‘All We Imagine as Light’ Director Payal Kapadia : Cannes Facetime

Payal Kapadia‘s “All We Imagine as Light” is the first Indian film in competition at the Cannes Film Festival in 30 years

Published Time: 22.05.2024 - 11:31:32 Modified Time: 22.05.2024 - 11:31:32

Payal Kapadia‘s “All We Imagine as Light” is the first Indian film in competition at the Cannes Film Festival in 30 years. A graduate of theFilm and Television Institute of India (FTII), Kapadia’s “Afternoon Clouds” was a 2017 Cannes Cinefondation selection and she won the festival’s Golden Eye award in 2021 for her documentary “A Night of Knowing Nothing.”

Fiction feature “All We Imagine as Light” follows two nurses (Kani Kusruti and Divya Prabha) from Kerala, southern India, who are roommates in Mumbai. A trip to a beach town allows them to find a space for their desires to manifest.

What made you want to tell this particular story?I was interested in women who come to a different place to work, and be financially independent. And it was something that I had seen growing up in a family of a lot of women, and also the ideas that we have, that financial freedom can in some way, give us some kind of autonomy, in India it’s more complicated than that. Which is something that I wanted to explore in the film, that when does one truly have that autonomy for our personal desires and choices.

Mumbai is a city which has a lot of contradictions. Because it is slightly easier for women in our country to come to work. But it’s also an expensive city. And it’s a difficult city to live in, to commute every day. I wanted to have all these contradictions. And in a space like Mumbai, which is extremely capitalistic – one of the stories in the film is about a woman who’s losing her house. And it’s the gentrification of the Lower Parel and Dadar areas that I’ve seen my whole life. It’s a very important part of Mumbai, a history that we need to remember.

“All We Imagine as Light” is a film of two halves, moving from the big city to a beach town. What was the intention behind this?We see a lot of women working, but women at leisure is something that I wanted to explore, which is how the second half is positioned. But slowly the space and the sense of time starts to change. And the second half leaves the reality of the first and takes on a completely fairy tale form is what I hope for, like a contemporary fable.

What do you wish to convey through the film?I think the film is about friendship, really. And it’s about being supportive of each other. In friendship amongst women, sometimes what comes in the middle of it is patriarchal values. And it spoils friendships in some way. So my hope is that to have solidarity and friendship, that is free from these things that bind them.

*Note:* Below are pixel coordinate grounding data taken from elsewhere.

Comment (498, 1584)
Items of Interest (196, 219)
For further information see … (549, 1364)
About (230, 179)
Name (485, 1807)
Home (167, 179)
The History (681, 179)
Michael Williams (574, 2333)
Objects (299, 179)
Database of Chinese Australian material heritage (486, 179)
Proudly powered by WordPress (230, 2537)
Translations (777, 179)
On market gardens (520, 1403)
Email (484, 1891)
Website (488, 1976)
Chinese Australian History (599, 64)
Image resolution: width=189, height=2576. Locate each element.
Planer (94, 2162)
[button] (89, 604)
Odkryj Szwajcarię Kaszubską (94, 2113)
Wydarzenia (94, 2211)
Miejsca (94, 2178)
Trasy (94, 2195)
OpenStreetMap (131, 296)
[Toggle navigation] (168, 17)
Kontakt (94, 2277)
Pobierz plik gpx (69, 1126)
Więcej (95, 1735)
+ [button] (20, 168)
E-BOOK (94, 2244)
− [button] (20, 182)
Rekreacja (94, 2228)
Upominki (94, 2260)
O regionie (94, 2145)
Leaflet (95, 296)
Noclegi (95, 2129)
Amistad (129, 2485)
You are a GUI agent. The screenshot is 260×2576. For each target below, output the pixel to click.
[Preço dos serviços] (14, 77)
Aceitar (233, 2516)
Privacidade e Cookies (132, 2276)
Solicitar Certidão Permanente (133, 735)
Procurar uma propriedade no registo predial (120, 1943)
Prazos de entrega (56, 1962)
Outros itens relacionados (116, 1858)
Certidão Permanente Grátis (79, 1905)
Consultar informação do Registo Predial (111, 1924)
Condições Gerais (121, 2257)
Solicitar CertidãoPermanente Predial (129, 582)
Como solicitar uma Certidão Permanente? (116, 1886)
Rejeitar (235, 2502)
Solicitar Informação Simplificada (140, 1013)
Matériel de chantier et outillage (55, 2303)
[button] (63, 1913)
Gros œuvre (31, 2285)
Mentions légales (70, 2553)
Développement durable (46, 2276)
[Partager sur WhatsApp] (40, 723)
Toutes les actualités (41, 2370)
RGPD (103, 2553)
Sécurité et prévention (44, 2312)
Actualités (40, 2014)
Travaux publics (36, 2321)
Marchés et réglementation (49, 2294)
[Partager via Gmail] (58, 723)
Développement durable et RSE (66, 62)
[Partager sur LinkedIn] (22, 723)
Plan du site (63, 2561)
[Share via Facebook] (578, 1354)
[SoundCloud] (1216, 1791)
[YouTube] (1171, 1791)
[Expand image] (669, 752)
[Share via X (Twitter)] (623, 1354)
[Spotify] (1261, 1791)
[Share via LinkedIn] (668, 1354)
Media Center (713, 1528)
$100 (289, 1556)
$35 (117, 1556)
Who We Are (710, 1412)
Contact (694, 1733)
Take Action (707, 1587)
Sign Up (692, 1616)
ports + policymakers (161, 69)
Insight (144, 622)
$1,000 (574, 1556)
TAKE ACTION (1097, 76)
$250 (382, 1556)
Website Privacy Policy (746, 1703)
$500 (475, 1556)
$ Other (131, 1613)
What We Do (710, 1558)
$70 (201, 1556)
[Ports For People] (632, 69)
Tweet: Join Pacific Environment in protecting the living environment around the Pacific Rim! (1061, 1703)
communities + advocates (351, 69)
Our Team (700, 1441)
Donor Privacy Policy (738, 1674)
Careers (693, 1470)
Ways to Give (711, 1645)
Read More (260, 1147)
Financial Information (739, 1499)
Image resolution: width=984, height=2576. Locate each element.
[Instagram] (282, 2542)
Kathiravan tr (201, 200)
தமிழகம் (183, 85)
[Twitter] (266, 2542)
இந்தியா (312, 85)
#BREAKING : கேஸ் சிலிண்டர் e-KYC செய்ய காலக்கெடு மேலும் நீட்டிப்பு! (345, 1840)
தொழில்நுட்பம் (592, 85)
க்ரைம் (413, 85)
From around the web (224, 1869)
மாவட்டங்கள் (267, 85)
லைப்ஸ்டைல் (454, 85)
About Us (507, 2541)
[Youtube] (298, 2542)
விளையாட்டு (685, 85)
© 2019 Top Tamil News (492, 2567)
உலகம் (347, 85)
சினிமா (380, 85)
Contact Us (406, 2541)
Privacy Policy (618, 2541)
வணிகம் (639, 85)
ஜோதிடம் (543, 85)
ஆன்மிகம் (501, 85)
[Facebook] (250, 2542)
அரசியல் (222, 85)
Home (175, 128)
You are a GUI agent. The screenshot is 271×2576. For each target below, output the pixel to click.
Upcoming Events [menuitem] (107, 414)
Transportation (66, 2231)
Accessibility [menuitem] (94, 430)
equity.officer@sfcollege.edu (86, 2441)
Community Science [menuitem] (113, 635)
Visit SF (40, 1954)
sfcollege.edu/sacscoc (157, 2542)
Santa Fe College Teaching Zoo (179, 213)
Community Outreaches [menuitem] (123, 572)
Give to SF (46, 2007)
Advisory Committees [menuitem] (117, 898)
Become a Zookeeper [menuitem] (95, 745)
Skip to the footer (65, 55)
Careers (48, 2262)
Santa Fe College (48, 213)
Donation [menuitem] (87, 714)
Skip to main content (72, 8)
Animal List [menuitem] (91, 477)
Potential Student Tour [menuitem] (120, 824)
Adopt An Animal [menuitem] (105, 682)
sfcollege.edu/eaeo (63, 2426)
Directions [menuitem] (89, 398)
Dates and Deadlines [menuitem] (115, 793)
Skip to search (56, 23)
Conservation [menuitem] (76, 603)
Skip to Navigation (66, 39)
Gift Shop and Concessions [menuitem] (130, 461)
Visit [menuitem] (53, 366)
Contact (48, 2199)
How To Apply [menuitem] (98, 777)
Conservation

The majority of the film is in Kerala’s Malayalam language, which is not the language you grew up speaking, because most nurses are from there. Was that difficult for you?The language is a whole culture. It was really difficult to the beginning -

to understand how to work with the language, but I had a lot of support from a co-writer. I met actors who are really supportive. It was like working in theater where we would do the scenes like we were preparing for a play, and there was a lot of contribution from their end as well. And because they are Malayali, it added a lot of the context from their side. It became like an entity that I had a sight of, but was growing because of many different elements, which is a nice, rewarding way to work.

The film is the first from India in competition at Cannes in 30 years. Do you feel the weight of an entire country on your shoulders?I do not. I think that people should look at things in context. I’m really happy to be selected. But there are various reasons why films get selected to competitions because there are factors in programming that people think about. I just think it’s sad that we didn’t have more films from India, because we make wonderful films. I hope that from now on, there’ll be many more films in competition from India. And it won’t take a 30-year gap to have one.

I’d also like to point out something that’s very important to me, is that there are three films in Cannes by people who are from FTII – Maisam Ali’s “In Retreat” in ACID and Chidananda S. Naik’s short “Sunflowers Were The First Ones to Know…” in La Cinef. It’s important for us to realize the importance of the public film school where we get these opportunities to think about cinema in a different way. And these are the films that go to international festivals.

Your film has funding from France, Luxembourg, the Netherlands, the U.S. and the U.K., besides India. Why is it so difficult to fund independent films in India?In my opinion, it’s because there is a lack of a larger system in place in India, where there is no single body that can help you with financing your film. The NFDC National Film Development Corporation, and Films Division before that, used to give finances to smaller films. We don’t have that any more except in states like Kerala. Also, there are a lot of people in our country and not that many fundingopportunities.

In France they have a really great system for supporting independent firms by taxing everything that’s released in their country. I always think that in India, if a small tax was put on ticket sales of all films and that money was put into a fund, which supported independent films, wouldn’t that be lovely?